■ Prompt ■
What is needed is the number of lines below that contain the string "will", with no other text.

■ Stored records ■
——————

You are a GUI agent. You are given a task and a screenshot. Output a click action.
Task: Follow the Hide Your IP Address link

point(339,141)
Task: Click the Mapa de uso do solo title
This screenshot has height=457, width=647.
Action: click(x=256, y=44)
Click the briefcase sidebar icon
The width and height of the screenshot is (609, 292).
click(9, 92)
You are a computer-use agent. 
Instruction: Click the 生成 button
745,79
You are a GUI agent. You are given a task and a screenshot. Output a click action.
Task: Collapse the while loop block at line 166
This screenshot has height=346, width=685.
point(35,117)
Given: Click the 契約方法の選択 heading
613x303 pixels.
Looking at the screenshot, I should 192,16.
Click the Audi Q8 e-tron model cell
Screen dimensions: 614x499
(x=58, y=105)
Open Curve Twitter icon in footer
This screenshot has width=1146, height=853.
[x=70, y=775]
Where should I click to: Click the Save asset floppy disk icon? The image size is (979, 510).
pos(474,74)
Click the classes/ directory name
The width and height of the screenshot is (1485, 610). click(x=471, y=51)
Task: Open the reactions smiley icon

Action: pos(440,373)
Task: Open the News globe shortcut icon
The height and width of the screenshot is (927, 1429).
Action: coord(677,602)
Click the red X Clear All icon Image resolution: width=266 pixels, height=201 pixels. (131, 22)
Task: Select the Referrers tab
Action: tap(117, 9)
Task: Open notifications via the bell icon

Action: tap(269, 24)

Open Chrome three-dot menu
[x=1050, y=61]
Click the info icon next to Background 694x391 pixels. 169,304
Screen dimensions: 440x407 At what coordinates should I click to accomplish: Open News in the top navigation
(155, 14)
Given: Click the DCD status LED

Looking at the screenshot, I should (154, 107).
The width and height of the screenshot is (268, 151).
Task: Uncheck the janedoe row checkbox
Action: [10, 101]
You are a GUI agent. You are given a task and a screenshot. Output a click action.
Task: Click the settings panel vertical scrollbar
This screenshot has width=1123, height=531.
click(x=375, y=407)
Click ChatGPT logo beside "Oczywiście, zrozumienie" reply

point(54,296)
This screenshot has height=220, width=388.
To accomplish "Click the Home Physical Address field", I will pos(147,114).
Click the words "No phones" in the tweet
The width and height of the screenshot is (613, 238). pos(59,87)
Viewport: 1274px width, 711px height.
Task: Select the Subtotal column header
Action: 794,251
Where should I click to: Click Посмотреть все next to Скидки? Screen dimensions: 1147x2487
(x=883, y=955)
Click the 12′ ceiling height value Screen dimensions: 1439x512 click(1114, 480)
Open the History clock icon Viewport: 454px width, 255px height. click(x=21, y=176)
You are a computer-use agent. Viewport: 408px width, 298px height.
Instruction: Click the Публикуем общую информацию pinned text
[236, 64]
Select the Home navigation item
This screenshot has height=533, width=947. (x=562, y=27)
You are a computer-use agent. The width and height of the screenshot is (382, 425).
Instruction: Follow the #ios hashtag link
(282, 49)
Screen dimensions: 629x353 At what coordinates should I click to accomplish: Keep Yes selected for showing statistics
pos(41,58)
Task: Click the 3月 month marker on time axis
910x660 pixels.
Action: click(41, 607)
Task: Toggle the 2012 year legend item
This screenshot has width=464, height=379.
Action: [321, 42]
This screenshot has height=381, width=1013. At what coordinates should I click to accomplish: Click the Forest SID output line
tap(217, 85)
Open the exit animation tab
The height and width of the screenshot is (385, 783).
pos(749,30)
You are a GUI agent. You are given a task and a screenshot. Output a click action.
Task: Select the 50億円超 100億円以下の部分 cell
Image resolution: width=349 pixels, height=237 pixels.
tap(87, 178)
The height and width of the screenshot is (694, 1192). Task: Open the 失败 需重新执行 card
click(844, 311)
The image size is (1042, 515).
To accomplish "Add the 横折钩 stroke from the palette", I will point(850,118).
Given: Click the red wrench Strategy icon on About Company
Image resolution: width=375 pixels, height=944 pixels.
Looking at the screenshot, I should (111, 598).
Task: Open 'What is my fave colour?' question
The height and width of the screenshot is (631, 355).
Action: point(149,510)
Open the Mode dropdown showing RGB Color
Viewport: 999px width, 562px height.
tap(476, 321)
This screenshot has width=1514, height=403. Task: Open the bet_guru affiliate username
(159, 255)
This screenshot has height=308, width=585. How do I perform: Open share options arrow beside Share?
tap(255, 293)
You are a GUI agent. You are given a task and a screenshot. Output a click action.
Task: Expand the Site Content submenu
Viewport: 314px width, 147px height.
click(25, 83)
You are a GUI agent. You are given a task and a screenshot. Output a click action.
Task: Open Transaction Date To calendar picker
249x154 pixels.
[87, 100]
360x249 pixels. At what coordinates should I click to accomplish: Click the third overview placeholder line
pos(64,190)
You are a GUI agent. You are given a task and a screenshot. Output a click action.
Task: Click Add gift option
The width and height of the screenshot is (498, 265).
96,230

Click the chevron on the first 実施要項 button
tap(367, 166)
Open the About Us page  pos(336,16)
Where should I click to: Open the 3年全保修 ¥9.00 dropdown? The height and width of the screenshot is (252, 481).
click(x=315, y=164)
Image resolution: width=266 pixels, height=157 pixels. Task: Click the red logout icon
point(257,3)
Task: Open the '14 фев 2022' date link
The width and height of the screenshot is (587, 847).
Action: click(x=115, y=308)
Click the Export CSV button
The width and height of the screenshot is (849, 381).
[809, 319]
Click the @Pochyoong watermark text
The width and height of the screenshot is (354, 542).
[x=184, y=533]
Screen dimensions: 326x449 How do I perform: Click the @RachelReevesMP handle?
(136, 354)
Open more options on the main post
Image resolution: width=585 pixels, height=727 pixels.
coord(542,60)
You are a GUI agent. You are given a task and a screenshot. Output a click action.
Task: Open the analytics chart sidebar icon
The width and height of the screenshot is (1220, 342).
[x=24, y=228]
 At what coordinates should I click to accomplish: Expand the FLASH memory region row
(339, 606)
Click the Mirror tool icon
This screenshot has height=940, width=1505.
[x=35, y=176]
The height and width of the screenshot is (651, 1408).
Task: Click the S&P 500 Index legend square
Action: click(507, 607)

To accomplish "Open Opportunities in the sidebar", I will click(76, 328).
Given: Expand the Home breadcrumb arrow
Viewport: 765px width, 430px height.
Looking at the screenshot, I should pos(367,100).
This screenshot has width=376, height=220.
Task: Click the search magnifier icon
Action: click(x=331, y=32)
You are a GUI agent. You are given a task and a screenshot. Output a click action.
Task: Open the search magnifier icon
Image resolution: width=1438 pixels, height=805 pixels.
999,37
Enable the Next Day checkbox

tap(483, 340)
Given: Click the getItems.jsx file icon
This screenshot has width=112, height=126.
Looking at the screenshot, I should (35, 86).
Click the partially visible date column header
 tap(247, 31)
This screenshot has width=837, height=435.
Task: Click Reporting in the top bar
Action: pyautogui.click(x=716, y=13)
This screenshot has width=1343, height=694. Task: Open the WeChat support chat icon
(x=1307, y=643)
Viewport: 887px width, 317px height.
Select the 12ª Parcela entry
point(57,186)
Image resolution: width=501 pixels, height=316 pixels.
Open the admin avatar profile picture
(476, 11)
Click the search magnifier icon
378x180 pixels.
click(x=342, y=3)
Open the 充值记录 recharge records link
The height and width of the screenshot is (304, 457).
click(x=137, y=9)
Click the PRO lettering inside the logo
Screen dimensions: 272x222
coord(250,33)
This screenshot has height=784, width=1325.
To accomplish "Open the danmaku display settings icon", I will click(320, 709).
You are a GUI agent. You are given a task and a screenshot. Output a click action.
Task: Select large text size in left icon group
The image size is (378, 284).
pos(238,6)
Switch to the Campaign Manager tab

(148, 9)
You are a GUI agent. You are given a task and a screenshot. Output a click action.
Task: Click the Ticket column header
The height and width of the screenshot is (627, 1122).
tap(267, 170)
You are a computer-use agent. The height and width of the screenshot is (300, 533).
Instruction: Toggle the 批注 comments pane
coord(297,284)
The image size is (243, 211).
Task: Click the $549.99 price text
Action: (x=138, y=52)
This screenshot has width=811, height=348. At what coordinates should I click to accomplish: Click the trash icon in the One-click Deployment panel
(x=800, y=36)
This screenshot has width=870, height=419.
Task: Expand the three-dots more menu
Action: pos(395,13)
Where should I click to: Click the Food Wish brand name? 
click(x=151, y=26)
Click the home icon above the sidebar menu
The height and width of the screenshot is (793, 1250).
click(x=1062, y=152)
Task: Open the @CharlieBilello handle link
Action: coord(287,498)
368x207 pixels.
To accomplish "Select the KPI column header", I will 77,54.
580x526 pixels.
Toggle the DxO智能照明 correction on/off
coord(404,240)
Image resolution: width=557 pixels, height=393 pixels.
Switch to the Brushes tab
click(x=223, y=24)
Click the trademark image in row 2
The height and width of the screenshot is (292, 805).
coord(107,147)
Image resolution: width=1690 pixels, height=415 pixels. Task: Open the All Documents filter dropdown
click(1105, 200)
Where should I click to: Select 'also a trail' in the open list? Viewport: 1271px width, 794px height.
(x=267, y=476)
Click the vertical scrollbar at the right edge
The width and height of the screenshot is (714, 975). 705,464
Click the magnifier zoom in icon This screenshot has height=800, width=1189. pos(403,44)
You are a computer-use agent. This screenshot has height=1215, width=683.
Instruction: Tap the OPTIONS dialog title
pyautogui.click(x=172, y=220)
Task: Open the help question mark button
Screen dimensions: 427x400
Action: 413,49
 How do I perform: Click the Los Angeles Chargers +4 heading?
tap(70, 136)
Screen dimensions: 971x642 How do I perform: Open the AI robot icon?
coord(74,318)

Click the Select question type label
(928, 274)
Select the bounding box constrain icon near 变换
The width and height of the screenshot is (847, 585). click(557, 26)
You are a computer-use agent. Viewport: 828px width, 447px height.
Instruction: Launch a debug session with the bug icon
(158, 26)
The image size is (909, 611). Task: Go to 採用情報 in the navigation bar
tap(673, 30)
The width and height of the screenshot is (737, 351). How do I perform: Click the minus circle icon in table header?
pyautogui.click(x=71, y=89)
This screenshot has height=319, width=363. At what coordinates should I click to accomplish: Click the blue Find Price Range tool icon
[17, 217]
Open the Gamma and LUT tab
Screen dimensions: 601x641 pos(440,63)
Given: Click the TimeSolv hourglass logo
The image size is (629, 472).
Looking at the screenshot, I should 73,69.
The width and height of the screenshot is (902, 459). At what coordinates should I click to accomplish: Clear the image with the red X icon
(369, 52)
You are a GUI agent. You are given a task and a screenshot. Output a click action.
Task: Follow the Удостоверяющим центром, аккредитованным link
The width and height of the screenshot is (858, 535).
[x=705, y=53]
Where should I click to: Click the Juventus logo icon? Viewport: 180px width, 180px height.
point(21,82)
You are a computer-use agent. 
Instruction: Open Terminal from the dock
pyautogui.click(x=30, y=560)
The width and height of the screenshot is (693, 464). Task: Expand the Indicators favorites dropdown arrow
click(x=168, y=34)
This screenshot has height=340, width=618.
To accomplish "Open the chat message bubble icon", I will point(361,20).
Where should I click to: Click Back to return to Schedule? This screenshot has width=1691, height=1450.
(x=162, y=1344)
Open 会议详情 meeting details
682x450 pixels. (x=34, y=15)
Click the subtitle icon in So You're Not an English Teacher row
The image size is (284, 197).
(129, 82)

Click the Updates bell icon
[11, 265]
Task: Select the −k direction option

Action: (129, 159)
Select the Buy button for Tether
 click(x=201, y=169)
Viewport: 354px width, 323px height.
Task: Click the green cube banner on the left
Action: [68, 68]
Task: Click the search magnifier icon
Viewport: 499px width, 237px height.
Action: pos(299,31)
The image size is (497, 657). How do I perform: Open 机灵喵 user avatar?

——————

■ Solution for this task ■
6